Raila ratings equal the combined total of the three leaders fronting the so-called KKK alliance bringing together Kikuyu, Kamba and Kalenjin.
At 31 per cent, the PM ties with the pooled onslaught by Vice- President Kalonzo Musyoka (14 per cent), Finance Minister Uhuru Kenyatta (10 per cent) and Agriculture Minister William Ruto (7 per cent).
The poll comes at a time the Vice-President is under fire for publicly touting the alliance by the three communities whose bloc vote is almost a safe bet for the presidency.
Critics have accused the VP of engaging in premature 2012 campaigns driven by tribal political alliances, but the Mwingi North MP claims his opponents are running scared.
Kalonzo is thought to be planning to make forays into Rift Valley where he believes the crucial voting bloc would have backed his bid for presidency had Raila and Ruto not joined forces in 2007.
But Kalonzos star seems to be rising in PNU where he, Uhuru and Internal Security Minister George Saitoti are fighting for the party ticket.
In the poll, 32 per cent of the supporters of PNU and its affiliates preferred the VP for the top seat compared to 18 per cent for Uhuru.
The findings put Uhuru the first among equals in the battle to inherit President Kibakis Central Province constituency. The Kanu chairman enjoys a two-point lead over Narc-Kenya chairperson Martha Karua (8 per cent), his main challenger for regional supremacy.
President Kibakis ratings are at an all time low at 5 per cent, perhaps because of the lame duck syndrome plaguing leaders serving their final constitutional term. The Head of States dwindling fortunes sound an alarm bell to any of the presidential hopefuls banking on the influence of the incumbent to have a head start.
Railas surge could be attributed to increased visibility as he discharges his role as supervisor and coordinator of Government business.

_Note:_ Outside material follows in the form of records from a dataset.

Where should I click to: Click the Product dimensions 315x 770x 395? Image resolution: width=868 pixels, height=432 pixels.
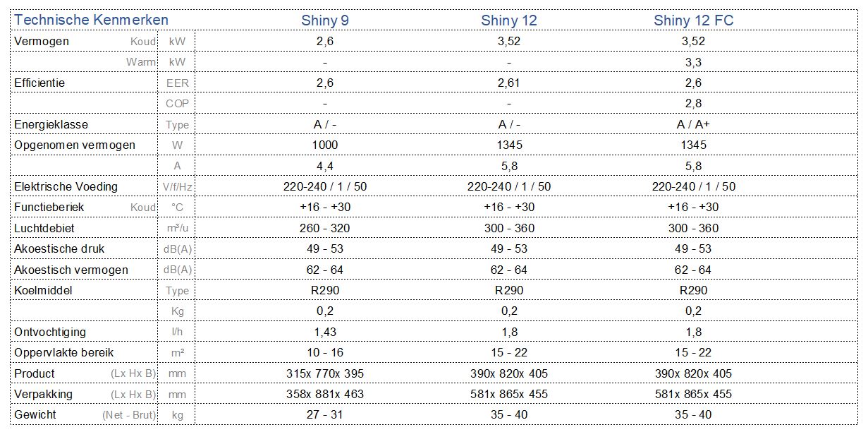[325, 373]
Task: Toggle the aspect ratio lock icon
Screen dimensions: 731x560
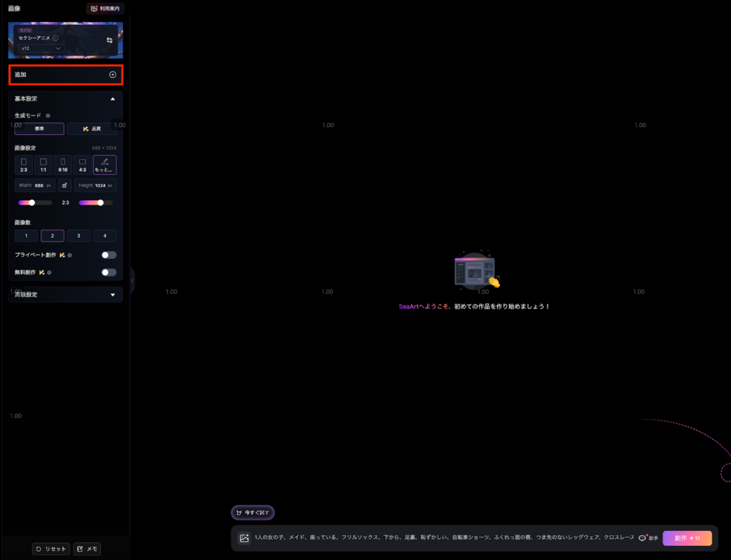Action: 65,185
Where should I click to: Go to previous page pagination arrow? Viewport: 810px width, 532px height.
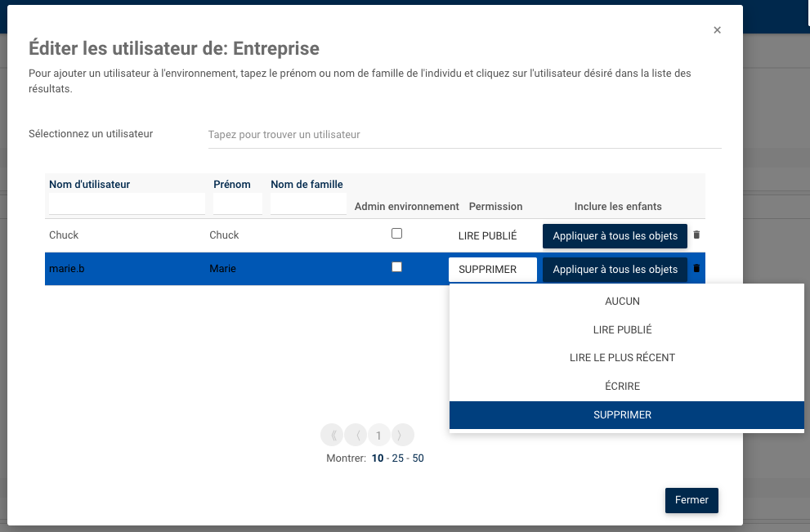coord(356,436)
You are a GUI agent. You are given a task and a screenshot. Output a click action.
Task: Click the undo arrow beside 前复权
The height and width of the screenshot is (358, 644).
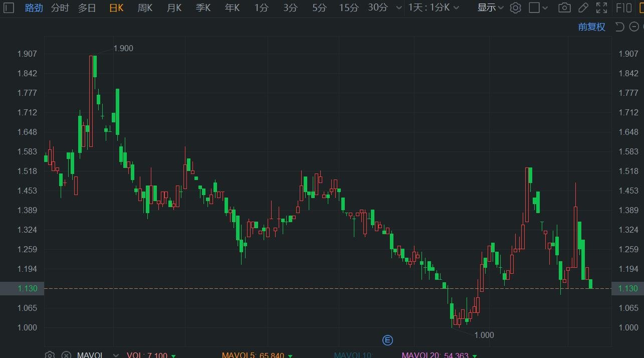[x=619, y=27]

The improved working relationship with the President that has seen him drop his abrasiveness could also have won him admiration from some of the Presidents supporters.
The two principals have appeared in key public meetings together as their weekly consultations are said to have improved, a development acknowledged in the report by South Consulting that tracks progress on implementing reforms.
The survey findings will be music to the ears of the PM, whose tough stand on trials of post-election violence suspects and the Mau saga has made him unpopular with leaders from Rift Valley, a region that overwhelmingly voted for him in the last election.
According to the Synovate poll where 2,005 respondents were polled, 62 per cent of ODM supporters would vote for Raila as their president, while 14 per cent chose Ruto.
Uhuru, Karua and Kalonzo would each get two per cent of votes from ODM supporters.
Interestingly, PNU and affiliate party supporters said they would elect Kalonzo (32 per cent) as their preferred candidate.
ODM party remains the most popular political party with 44 per cent of respondents rooting for it. PNU came second at 18 per cent, ODM-K 10 per cent, Narc-K 2 per cent, Narc 2 per cent and Ford Kenya 1 per cent.
Kibaki got the highest disapproval rate in terms of performance at 36 per cent compared to Raila 23 per cent and Kalonzo 33 per cent.
The performance rating of President Kibaki seems to have waned with 41 per cent of his supporters from PNU and affiliate party highly disapproving the way he has been handling issues.
ODM and affiliate highly disapproved Kibakis performance at 41 per cent and 36 per cent from respondents not affiliated to any party.
Some 36 per cent of respondents said they do not highly disprove Railas performance.